I just want to be able to write love poems without feeling like a creep.
I just want a place or two or five to put all this longing, all this affection I keep generating that has no path to run down.
The gaping mouth of all my stupid loneliness encompasses everything around me.
It’s so trite it tastes like flat ginger ale, coating the inside of my mouth: I spend a great deal of time in crowded rooms feeling incredibly alone.
Remember: this massive tide of desire that rocks itself within me always, this is not a shackle, this is not a punishment for wanting, this is a way the words can come forth. Dense-packed bricks of feeling press themselves out from under my fingernails, from the corners of my eyes.
The sink and scream of a ravenous heart is what drives me to make my little marks on the world, so I should be thankful for my discontent.
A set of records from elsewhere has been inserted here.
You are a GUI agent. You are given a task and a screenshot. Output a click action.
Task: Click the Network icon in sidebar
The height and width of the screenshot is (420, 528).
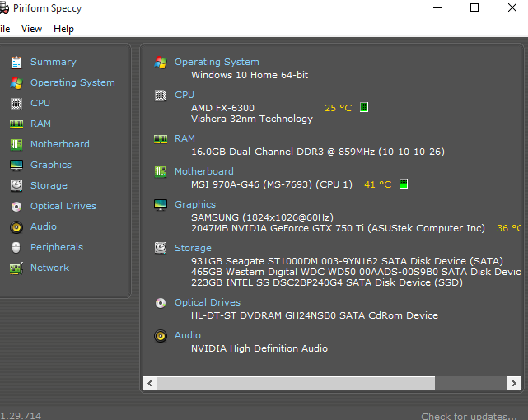[16, 268]
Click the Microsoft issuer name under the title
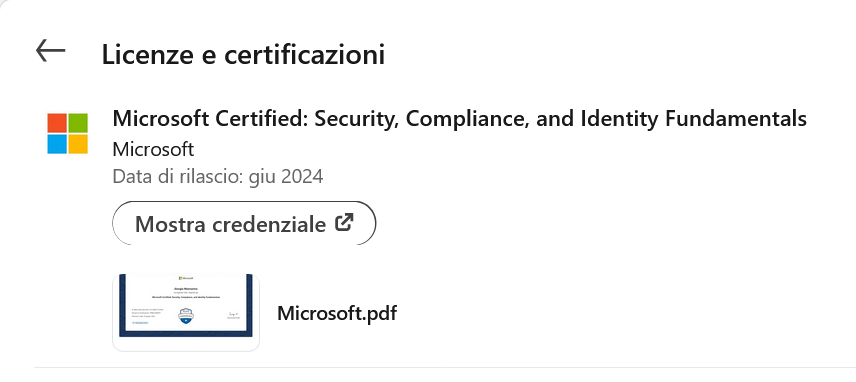Image resolution: width=856 pixels, height=382 pixels. point(153,149)
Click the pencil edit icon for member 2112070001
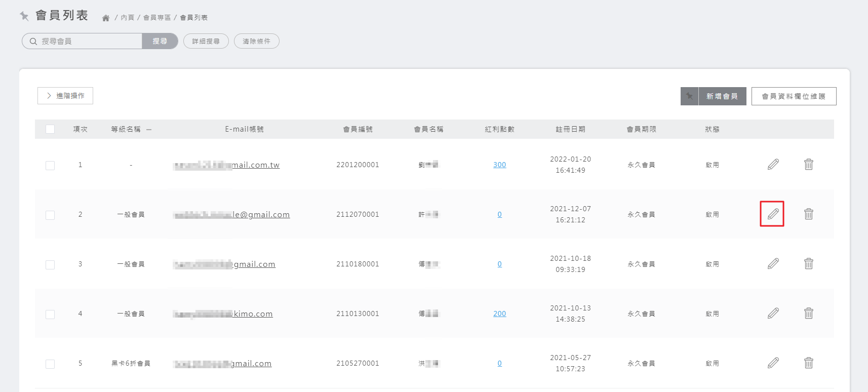868x392 pixels. (773, 214)
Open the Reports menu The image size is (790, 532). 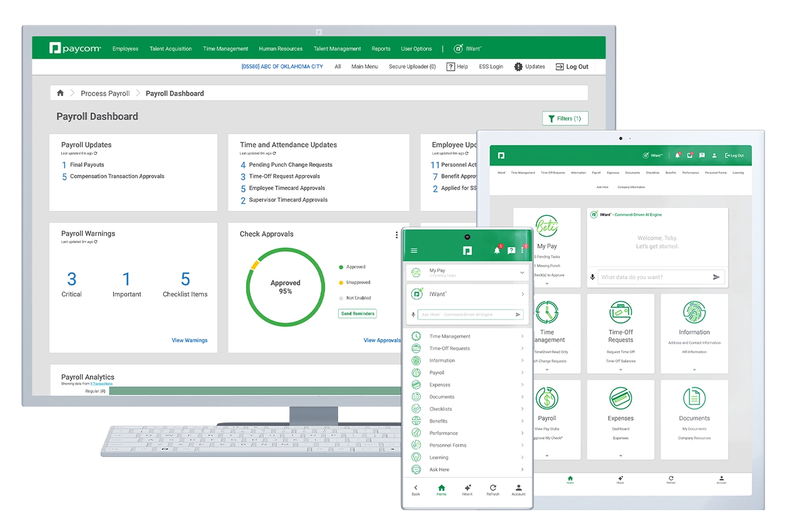381,49
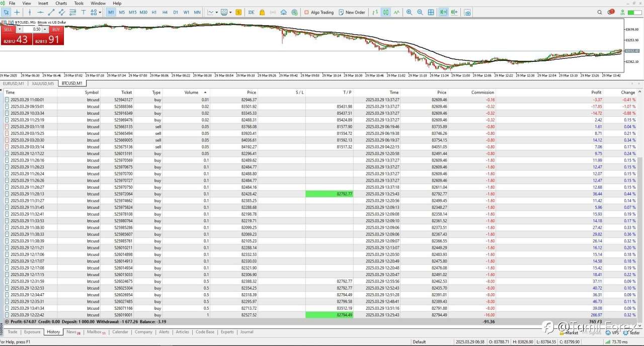Take a chart screenshot with camera icon

click(467, 12)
(the horrifying realization that I find myself needlessly alone so many nights because there’s a standing invitation that neither you nor I asked for but there it lays // when did it happen that pretty boys who are nice enough stopped being nice enough // I don’t know what I want but I know I want a lot of things // I should stop not leaving the house until it’s dark out // I should stop having sex dreams about ex-lovers // I feel like I’m going crazy most of the time, and regardless of anything I say or think most of the blame there is mine // I want to sell everything I own and buy a truck but I guess I need a driver’s license first, huh. )
Boys with Peter Pan faces and winter soft sweaters, warm cheek next to my cold one growing flush. My sidewalk rage. My dismissive wave. The thoughts that float on down the street to hold a hand. Lost mornings, messages unanswered, the sickly panic that follows through the days, let me tell you I don’t know how to be a person but I’m trying and I’m trying and I’m trying but I’m too sad to be around strangers but I don’t want to be alone but I’m trying and I’m trying and I’m trying.